Facial movement plays an important role in human
computer interaction for rehabilitation of disabled people.
Wheelchair users who have limitation in controlling an
electric-powered wheelchair with their limbs, for example,
people who suffer from spinal cord injury, quadriplegia,
hemiplegia or amputation, and on the other hand have
potential ability in generating facial movement, can adopt
face movements as an alternative control method for HMI
purpose. Compared with limb or hand, face region contains
complicated muscle groups that can generate delicate
movements especially in forms of facial expressions and
specific face motions from which plenty of information can
be retrieved by attaching sensors to designated face area.
Various face movement based input interfaces such as
sip and puff controller, infrared head controller [1], head
gesture controller [2], voice controller [3] and eye-gaze
controller [4] are developed for manipulability, safety, and
comfortableness of the user. Besides, signals such as
Electromyography (EMG), Electrooculography (EOG) and
Electroencephalography (EEG) can also be received from
specific muscle groups and organs on the face.



SYSTEM ARCHITECTURE

The proposed experimental system contains three parts. The
first part is the data acquisition device CyberlinkTM [8],
which is composed of 1) a data processing box and 2) a
wearable headband. The second part of the system is an
Intelligent Wheelchair platform which is used for
evaluating real-world performance of the control system in
the future. The third part is the human machine interface
which is responsible for extracting features and classifying
selected movement patterns and mapping the classified
patterns into wheelchair control commands; Details of this
part will be discussed further in Section III and IV.

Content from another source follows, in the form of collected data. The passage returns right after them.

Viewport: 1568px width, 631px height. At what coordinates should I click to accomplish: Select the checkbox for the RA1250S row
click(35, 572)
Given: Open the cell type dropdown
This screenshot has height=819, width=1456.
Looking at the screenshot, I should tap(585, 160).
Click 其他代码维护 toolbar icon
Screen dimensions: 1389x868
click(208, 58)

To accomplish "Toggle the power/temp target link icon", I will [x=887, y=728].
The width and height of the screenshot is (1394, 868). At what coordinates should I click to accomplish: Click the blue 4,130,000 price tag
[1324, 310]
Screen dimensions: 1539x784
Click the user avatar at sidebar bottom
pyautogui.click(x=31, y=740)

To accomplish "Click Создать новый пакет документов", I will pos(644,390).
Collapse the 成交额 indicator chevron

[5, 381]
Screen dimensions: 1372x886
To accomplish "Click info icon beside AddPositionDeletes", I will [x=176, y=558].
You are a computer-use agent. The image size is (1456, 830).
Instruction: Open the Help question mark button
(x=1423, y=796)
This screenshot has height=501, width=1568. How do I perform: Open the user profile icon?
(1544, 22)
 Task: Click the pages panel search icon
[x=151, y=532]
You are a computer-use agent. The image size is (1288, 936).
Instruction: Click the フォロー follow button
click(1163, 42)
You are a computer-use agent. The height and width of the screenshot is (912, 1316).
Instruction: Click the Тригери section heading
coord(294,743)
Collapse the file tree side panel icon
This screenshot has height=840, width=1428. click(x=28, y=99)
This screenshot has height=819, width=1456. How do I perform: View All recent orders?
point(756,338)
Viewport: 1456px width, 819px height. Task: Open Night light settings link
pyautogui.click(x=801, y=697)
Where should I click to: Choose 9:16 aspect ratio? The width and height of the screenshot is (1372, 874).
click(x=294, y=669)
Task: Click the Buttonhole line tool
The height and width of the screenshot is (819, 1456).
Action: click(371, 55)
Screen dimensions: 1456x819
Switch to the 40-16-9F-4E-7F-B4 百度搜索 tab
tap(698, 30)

CONTROL MOVEMENT AND FEATURE SUBSET
SELECTION
Control Movement Selection


Five face movements namely forehead single click (FSC),
forehead double click (FDC), left eye closing (LEC), right
eye closing (REC) and rhythmic jaw movement (RJM) are
selected as control movements due to a joint consideration
of uniqueness and distinguishability of movement patterns
reside in their EMG and EOG waveforms and the easiness
for the user to exert and learn.
FSC is a short time eyebrow lifting movement and FDC
is produced by two consecutive FSC. The process of LEC
and REC start from closing movement of left or right eye
and last by keeping the eye closed. The finishing of the
movement is marked by the opening of the closed eye. RJM
is a repetitive jaw movement that can be produced by the
user imitating a jaw clenching chewing-like motion. These
five control movements are easy for the user to perform and
learn as they are derived from the natural facial movement
in daily life.


CONCLUSION AND FUTURE WORK
This paper provides a solution for a new face movement
based control method that combines features from both
EMG and EOG signals. Different from previous research in
[8][9][10], this control method allows the user to control the
wheelchair without sharing extra attention to monitor the
state of control, so that the user can operate the wheelchair
and observing the surrounding environments at the same
time. Moreover, facial motion noises such as eye blinks and
random facial expression movements can be effectively
removed by employing both transient and steady features
Our future work will include bringing more EMG
channels from muscle group of different face regions and
getting more accurate EOG signals. EMG classification
methods such as support vector machine (SVM) and other
neural network based algorithms can also be applied to
improve the classification speed and accuracy.